EXCERPTED TEXT:

__________

From the experience, I question if I still even want to climb true Mont Blanc. The sheer number of people was what made the route so dangerous, it really pisses me off. There were several helicopter rescues made that morning from people who made the plunge I described above, and ANOTHER Chamonix guide died yesterday while on Geant Glacier with 2 clients. They were roped together and all, the three of them died... On a glacier I have been trotting around on countless times these past months. I really do believe it is a matter of luck on who gets off the mountain alive.

__________

RECORDED INFORMATION:
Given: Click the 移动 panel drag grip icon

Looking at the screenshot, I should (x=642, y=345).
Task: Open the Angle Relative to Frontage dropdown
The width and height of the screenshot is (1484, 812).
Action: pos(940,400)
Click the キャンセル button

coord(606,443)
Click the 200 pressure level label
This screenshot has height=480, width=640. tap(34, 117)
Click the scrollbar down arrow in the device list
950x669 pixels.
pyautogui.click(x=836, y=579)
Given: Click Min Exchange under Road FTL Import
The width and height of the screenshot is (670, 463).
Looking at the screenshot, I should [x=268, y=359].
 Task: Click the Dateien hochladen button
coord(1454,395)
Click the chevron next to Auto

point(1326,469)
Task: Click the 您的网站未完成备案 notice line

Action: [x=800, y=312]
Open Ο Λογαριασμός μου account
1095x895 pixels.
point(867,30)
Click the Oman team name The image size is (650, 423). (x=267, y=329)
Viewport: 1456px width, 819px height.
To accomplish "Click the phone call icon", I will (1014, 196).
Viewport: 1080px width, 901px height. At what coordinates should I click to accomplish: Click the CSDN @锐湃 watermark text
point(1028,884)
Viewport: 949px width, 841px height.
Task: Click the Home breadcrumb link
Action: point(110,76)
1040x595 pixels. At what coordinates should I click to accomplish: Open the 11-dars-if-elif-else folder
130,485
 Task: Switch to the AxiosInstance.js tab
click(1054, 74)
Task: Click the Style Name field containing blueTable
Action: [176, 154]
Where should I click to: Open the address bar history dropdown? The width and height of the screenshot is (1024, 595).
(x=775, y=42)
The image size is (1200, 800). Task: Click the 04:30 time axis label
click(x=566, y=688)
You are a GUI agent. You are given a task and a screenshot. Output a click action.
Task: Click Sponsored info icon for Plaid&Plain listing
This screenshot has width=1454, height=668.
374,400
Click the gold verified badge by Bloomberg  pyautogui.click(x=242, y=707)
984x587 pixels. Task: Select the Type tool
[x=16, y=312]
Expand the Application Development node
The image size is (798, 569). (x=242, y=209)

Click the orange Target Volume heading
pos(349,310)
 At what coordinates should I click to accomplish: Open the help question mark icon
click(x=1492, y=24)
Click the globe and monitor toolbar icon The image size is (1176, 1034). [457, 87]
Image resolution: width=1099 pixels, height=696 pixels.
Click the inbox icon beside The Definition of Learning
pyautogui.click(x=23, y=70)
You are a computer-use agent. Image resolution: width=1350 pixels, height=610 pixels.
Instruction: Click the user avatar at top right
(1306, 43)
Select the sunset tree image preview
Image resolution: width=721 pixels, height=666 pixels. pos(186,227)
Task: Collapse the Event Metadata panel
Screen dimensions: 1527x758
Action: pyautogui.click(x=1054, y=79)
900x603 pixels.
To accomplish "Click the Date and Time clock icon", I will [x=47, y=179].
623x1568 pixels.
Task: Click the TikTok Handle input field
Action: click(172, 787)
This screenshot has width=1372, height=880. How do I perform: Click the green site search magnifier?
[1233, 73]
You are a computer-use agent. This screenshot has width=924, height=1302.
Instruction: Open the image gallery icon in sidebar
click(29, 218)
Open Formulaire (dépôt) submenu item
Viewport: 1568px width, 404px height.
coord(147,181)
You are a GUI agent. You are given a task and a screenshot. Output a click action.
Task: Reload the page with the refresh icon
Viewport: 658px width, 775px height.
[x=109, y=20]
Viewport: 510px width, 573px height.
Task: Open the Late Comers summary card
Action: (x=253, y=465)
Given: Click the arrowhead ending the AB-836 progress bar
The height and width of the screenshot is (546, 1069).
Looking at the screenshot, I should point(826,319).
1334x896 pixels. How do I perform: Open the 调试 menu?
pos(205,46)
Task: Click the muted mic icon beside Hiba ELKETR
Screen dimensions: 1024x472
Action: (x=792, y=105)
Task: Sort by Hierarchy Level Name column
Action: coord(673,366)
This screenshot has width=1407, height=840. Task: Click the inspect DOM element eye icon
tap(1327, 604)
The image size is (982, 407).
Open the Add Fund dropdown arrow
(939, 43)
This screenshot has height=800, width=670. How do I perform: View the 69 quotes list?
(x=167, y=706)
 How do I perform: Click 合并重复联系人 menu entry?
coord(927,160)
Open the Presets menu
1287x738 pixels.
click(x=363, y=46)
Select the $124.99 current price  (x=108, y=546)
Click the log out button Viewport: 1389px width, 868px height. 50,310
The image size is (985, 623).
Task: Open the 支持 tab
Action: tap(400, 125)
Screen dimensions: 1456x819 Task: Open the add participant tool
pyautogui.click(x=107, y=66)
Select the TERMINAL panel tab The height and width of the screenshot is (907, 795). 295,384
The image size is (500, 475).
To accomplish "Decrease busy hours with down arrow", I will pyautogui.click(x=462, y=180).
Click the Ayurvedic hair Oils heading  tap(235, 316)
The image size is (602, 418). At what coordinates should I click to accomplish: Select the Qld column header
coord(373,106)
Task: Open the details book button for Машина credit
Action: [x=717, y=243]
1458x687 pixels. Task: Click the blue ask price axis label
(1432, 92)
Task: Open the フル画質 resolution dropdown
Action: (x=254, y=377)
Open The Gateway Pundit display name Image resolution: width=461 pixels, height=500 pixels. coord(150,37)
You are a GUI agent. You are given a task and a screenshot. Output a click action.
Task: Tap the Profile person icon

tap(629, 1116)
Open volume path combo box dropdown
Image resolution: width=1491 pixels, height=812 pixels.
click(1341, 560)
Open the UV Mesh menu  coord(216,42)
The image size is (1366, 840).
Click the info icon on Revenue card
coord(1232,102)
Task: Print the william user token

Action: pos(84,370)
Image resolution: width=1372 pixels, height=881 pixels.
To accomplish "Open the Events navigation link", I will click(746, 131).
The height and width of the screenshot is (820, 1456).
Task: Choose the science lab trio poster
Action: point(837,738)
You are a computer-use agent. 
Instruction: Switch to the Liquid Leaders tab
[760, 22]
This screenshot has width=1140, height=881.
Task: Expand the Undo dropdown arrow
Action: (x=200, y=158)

__________

EXERCISE TASK:
Extend the Mont Blanc climbing account, picking up right after its last sentence.

THE RESULT:
I will digress in person when I return to you all and can talk face to face! I am coming home in 3 weeks. They will go faster than ever, and I am truly sad to be leaving such an amazing place. I am sooooooo thankful I have had a chance to live in these mountains though, and have had a go at some amazing ski routes, mountain tours, valley crags, and the crazy people to go along with them. On the other hand, I am absolutely 100% excited to return home to my friends and family. I am so blessed/lucky, no, blessed is the word... Lucky is me getting off these mountains alive every day, blessed is the fact that I come from an amazing state that has world class lakes, mountains, valleys and oceans to play in!
I may update this blog in the next 3 weeks, at least if I do anything worth updating it! If nothing else, I hope everyone is having an awesome summer and keeping safe.